The consistency moral argument focuses on how we treat human beings rather than on the outcomes. Instead of judging actions in terms of good and bad results, we judge them in terms of right or wrong treatment. Consistency is about fairness, about treating human beings with respect and dignity. Consistency understands that people are equal in this respect: that each individual has certain inalienable rights that must be respected. There are a few famous sayings that reflect this sort of ethic: "People should never be treated merely as a means to an end" and "Do to others as you would like them to do to you." Similar sayings can be found in all the major religions in the world. One way of thinking about consistency, it seems to me, is to treat people in such a way as to provide the conditions for them to be human and I would suggest to you that, in the ethical realm that might be that they be a major actor in their own lives, that they have a decent say over how their life develops. Slavery is wrong, for example, because a slave does not have nearly enough power over his or her own life. Another implication is that, since every person's dignity includes their making decisions over their own lives, they should be moral agents themselves: they cannot just be told what is right and wrong, they have to decide. This is an ethical reason why ethical, rather than just moral, language is important: everyone must have the possibility of being involved.

In the context of IR, the Government's argument is that treating people properly comes about by allowing people to negotiate their own agreements, allowing them the greatest measure of freedom to choose what interests to pursue and how. People are treated as rational autonomous beings who decide what is best for themselves. Work conditions and pay will be decided as the result of impartial market forces, rather than by artificial and intrusive methods of arbitration. So we have improved freedom (of choice), improved impartiality and greater equality of treatment.

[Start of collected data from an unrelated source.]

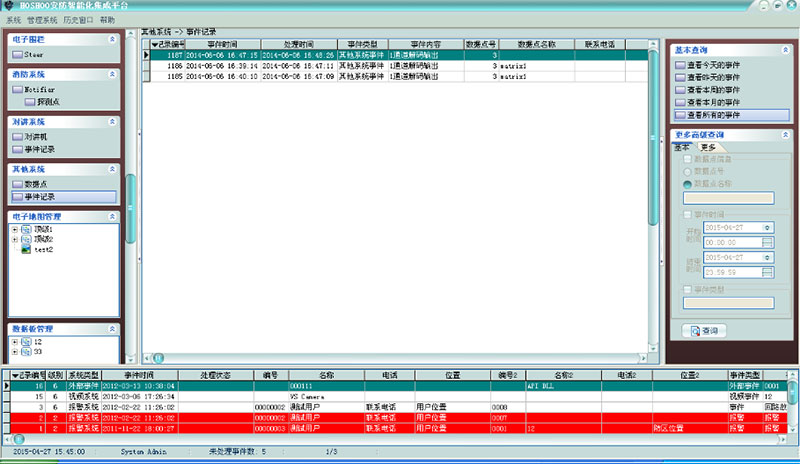Select the 数据点号 radio option
The height and width of the screenshot is (464, 800).
point(685,171)
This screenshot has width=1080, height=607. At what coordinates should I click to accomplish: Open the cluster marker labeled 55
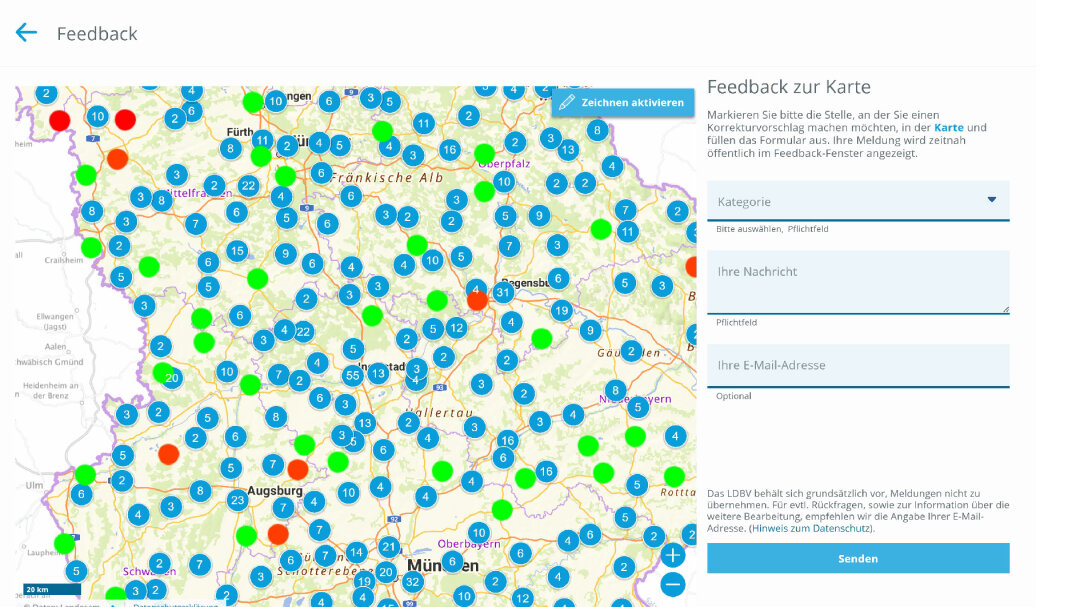click(352, 374)
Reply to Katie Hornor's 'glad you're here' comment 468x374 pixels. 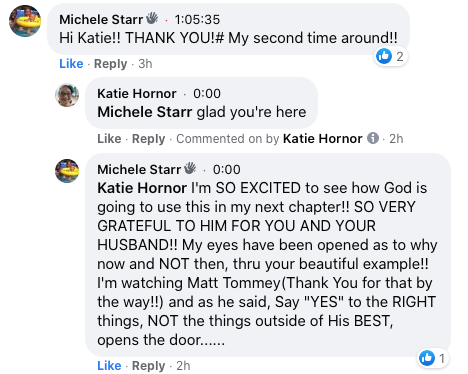click(148, 139)
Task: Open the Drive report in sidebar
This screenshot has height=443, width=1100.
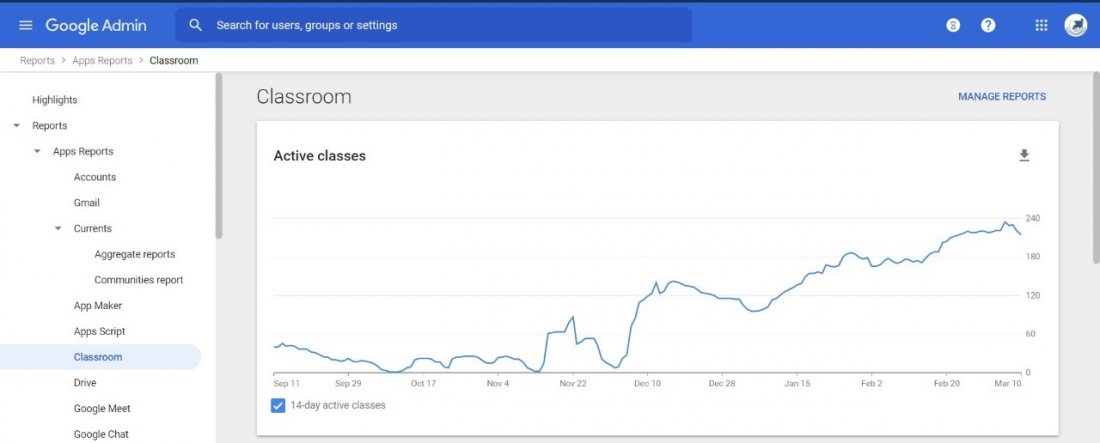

This is the basis of the Government's claim that the changes are fairer.

The Unions have a different idea of fairness, based on the relative strengths of the negotiating parties in industrial relations contexts. Let's take a limit case to make the point clear.
Over half of those aged between 12 and 16 in NSW work. In 2005, researchers from the NSW Commission for Children and Young People listened to young people talk about work. For most of these children work is generally a positive experience: they gain experience and skills, they like having some money to spend, they like gaining responsibility, they like making friends at work. However, there are problems.

Researchers identified that there are serious issues related to bullying by the boss and issues related to occupational health and safety. If there are problems, if children become upset, they often do not have the emotional or analytic maturity to be able to identify what the problem is or how to handle it. Going quiet is a common response. If they do talk about it they often choose the boss, even though the boss may be the source of the problem.

If they work for more than 14 hours a week, other areas of their lives suffer, notably study and family life. Children are educated to trust and obey any adult in authority. This makes them peculiarly incapable of carrying out the sort of negotiation that the legislation contemplates. 25% of child workers don't even receive a pay slip, let alone know about what is fair or what the swings and roundabouts are in terms of negotiable elements of extra time versus more pay versus time with the family. These are very complicated matters for them to weigh up in a putative negotiation with an adult who, unlike the other significant adults in his or her life, does not recognise that the child's welfare is paramount.
While the Government claims that these changes will simplify things, there is little reason to believe that 687 pages of legislation and 565 pages of explanatory notes is really concerned with simplification. There is little reason to believe that this legislation will create a simple environment that will enable a 13 year old to make a good and informed choice.vi

Consistency considerations provide necessary correctives to consequence arguments: "What level of abuse or exploitation of our children are we prepared to accept for the sake of having a stronger economy?" "Who, now that the Government has removed legal support, will take responsibility for the harm done to those children?" Children are but one example of the disparity of power between employees and employers. They can stand as an example of all vulnerable people with intellectual, physical or emotional disability, the old, single parents, women, people who have not mastered English.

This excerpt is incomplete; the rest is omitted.